Irse de la crueldad, tal vez, equivale a irse de la humanidad.
Ideales protectores instruyen: “No te relajes, cuidándote nos cuidamos”. Incitan a no aflojar, a no dejar de tener miedo. Interpretan la reducción de la tensión como el peor de los peligros.
Sin embargo, una larga marcha necesita confiar en persistencias distendidas del deseo, en amorosas atenciones no vigiladas, en una común responsabilidad que cobije serenos descansos.
Difícil hacer semejante viaje arrastrando terrores y cargando voracidades que solo reaccionan para defender supuestas libertades individuales.
Solo resta luchar por un común vivir del que no hay forma de desengancharse. Salvo que se decida acabar con el planeta y voracidades beneficiadas con riquezas se conformen con almacenar alimentos y energía para durar un poco más, mientras que el resto de la civilización agoniza.

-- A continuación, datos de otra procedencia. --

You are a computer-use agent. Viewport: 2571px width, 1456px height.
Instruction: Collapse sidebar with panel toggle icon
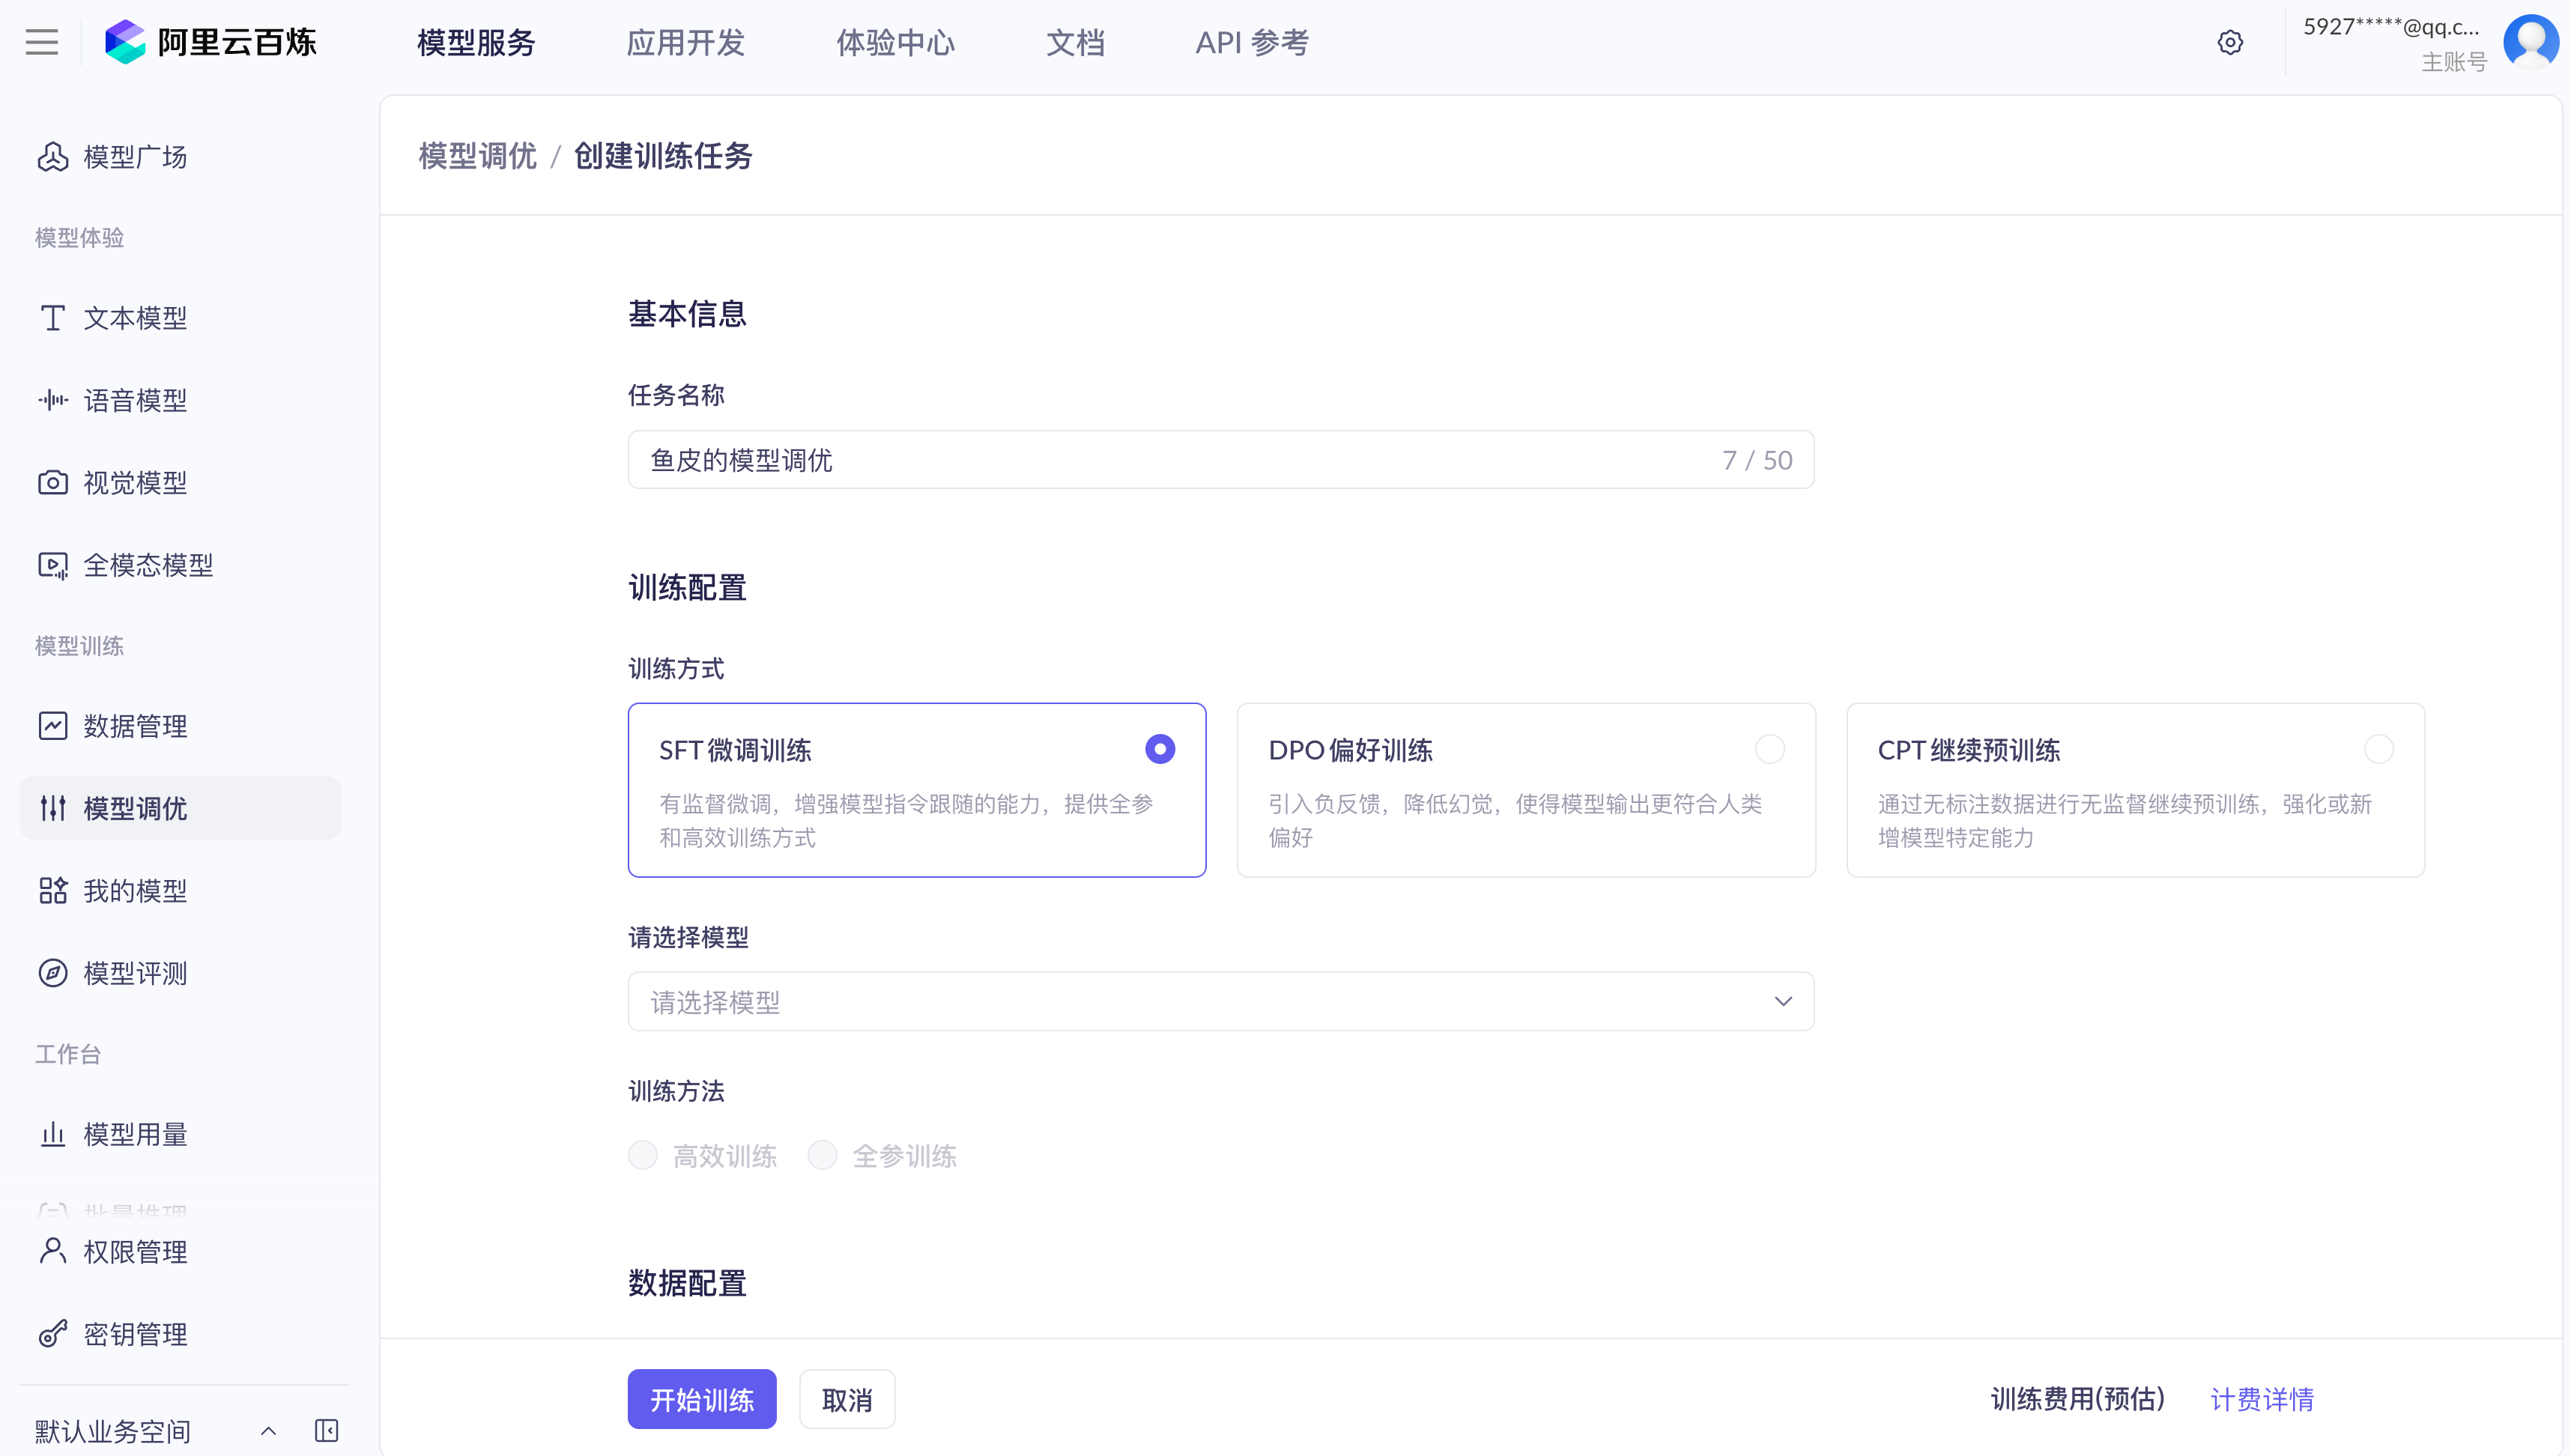click(x=326, y=1430)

Como se dijo, muchas veces no nos sentimos bien, pero no sabemos qué nos está pasando ni podemos calcular cuánto de mal estamos. Como el personaje de la novela Mudanzas de Hebe Uhart (1994) que “se daba cuenta de cómo andaba mirando la expresión del perro Milonga. El perro tenía varias expresiones. Una: ‘Te acompaño hasta la muerte’ (era la más inquietante). Otra, al menor movimiento del amo: ‘Arriba, que la vida sigue. Pero si los movimientos del amo eran dubitativos o demasiado prudentes, la expresión del perro era de pronóstico reservado”.